Mentre Teti scriveva il suo saggio, dopo mesi di resistenza in mezzo alle macerie crollava il campanile di Amatrice. Le immagini del paese distrutto, prima con il suo simbolo rimasto in piedi e poi senza, sono una sequenza angosciante, che però «chiede di essere guardata e riguardata»: «Le immagini delle rovine, le visioni dei vuoti, delle assenze, dei luoghi a cui è stata sottratta la vita sono immagini perturbanti di cui abbiamo bisogno». Perché? Perché la melanconia, spiega Teti, non è solo un topos esistenziale del Sud, è «la condizione dell'uomo moderno»; e «le rovine e il vuoto dei paesi abbandonati sono lo scenario nel quale la condizione melanconica sperimenta un'intensificazione e una forma peculiari». Quelle rovine sono la nostra civiltà, sono «parti costitutive del sentimento e del pensiero occidentale»: non solo il «Mediterraneo dell'interno» è a rischio di estinzione, ma «l'impasse entro cui si aggira e si smarrisce l'Occidente» è proprio quella fra «culto delle rovine del passato e creazione di moderne rovine». È il «senso del crollo», quello per cui le culture di paese non nascondevano la possibilità della fine del mondo, alla quale legavano anche le mitologie di rigenerazione.
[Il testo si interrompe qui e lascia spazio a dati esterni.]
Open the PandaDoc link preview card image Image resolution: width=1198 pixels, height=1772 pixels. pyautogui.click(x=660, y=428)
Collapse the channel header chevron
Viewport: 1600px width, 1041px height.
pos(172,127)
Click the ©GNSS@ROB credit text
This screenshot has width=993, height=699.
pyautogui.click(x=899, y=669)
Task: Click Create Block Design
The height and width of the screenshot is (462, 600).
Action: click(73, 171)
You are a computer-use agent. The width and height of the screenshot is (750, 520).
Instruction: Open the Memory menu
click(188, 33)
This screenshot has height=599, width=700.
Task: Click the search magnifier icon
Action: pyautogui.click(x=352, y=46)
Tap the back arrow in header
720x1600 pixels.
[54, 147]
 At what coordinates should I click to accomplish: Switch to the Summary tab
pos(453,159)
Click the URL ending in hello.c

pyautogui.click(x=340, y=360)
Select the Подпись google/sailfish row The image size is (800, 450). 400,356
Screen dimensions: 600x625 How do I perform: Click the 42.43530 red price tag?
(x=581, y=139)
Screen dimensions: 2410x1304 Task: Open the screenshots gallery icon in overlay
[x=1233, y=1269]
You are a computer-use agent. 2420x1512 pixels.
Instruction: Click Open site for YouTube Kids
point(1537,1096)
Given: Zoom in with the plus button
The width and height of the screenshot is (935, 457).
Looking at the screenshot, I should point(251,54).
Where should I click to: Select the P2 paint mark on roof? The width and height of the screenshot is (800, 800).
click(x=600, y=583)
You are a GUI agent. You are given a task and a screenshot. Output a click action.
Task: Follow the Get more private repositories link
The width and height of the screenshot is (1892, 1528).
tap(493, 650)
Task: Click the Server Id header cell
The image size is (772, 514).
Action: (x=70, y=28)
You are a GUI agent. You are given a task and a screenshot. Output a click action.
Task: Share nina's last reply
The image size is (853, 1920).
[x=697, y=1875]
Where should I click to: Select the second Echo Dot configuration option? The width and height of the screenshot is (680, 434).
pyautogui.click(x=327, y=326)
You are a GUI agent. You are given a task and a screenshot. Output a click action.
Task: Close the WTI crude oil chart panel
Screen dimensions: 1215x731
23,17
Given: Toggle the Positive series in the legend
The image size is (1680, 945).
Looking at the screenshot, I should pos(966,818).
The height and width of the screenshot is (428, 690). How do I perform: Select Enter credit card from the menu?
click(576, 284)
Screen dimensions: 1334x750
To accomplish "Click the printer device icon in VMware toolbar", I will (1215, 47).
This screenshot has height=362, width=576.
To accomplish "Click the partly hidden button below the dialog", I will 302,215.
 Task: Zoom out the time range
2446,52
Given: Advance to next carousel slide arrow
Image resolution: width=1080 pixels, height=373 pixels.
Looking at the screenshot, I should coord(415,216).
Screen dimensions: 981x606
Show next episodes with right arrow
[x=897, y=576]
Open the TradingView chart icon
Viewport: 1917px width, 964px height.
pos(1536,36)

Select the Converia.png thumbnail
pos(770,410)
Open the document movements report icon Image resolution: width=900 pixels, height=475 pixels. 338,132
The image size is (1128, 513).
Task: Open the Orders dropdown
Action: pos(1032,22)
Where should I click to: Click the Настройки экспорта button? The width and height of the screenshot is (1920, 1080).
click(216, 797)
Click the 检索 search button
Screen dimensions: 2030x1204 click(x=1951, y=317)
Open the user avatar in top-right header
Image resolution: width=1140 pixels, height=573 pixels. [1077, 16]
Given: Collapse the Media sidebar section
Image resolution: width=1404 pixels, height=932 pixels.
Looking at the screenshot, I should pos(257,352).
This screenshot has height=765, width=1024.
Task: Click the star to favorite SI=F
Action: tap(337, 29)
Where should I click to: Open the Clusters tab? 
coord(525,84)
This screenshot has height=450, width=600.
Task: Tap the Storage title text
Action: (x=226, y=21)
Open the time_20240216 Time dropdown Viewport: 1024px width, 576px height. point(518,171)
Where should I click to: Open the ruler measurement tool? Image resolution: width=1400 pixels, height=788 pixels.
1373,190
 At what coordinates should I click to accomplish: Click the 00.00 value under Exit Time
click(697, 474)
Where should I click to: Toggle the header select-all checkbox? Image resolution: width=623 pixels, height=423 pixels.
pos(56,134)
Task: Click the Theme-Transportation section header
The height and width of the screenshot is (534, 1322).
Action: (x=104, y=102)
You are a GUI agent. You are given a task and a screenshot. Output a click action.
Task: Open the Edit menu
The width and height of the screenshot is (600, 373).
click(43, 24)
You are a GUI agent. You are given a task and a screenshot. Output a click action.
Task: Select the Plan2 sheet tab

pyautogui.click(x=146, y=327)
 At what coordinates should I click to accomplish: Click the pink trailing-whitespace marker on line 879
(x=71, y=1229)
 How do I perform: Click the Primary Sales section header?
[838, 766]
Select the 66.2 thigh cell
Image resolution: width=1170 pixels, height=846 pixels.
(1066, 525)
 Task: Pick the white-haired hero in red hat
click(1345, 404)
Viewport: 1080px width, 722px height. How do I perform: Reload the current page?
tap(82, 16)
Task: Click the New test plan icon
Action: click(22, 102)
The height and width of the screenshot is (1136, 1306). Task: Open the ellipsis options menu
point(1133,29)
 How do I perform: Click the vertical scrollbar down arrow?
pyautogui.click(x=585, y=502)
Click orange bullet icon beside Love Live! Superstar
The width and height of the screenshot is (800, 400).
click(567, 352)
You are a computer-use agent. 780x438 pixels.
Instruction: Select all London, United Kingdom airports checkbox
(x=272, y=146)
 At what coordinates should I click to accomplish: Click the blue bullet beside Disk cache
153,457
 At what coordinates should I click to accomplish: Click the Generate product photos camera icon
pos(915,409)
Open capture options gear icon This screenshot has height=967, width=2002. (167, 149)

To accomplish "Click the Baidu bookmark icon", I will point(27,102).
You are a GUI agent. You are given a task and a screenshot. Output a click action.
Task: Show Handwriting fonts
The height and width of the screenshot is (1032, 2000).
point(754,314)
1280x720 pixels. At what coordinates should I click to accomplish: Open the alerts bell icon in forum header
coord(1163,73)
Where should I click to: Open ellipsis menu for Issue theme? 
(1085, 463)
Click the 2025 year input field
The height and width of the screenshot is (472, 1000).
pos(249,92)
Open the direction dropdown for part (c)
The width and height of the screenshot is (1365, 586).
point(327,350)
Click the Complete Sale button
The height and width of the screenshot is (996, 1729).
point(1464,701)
I paesi-presepi sono finiti. Prima il loro era un mondo perfino «troppo pieno» (tuguri stipati da otto-dieci persone, più gli animali) dove si pativano le malattie, le alluvioni, le epidemie, le frane, la mancanza di acqua e di igiene, le difficoltà nei collegamenti e soprattutto la fame (ricorda Teti che i «prodotti tipici» non erano quelli che i contadini mangiavano, bensì quelli che speravano di mangiare...). Poi, da quel mondo, migliaia e migliaia di emigranti sono partiti verso l'America, per ricostruire i «doppi» dei loro villaggi e ritornare, costruendo rapporti e portando esperienze nuove; oppure verso la costa, per andare ad abitare in un altro «doppio» marino, di solito dopo una catastrofe naturale. Infine, quei paesi e i loro «doppi» sono diventati il mondo dell'abbandono: luoghi che non si riconoscono più, senza punti di riferimento, corpi-paese ormai smembrati. Eppure, da Nord a Sud, molte associazioni scommettono su questi luoghi, su un loro nuovo futuro e una nuova vocazione; paesi spopolati rimettono in relazione i propri abitanti grazie a siti e pagine Facebook; si moltiplicano le feste tra i ruderi e i paesi svuotati, che si vedono all'improvviso ripopolati e, nel silenzio, «riacquistano voce», perché «i luoghi continuano a vivere fino a quando ci sono persone a essi legate, da essi provenienti, fino a quando qualcuno, magari discendente dalle persone nate nei luoghi, ne avrà ricordo». Scrive una delle sorelle del monastero di Scigliano in una lettera allo stesso Teti: «Restare fa paura. Perché guardando i paesi disabitati, ci riscopriamo frammentati dentro».

Ma, proprio per questo, «è da lì che tutto può incominciare».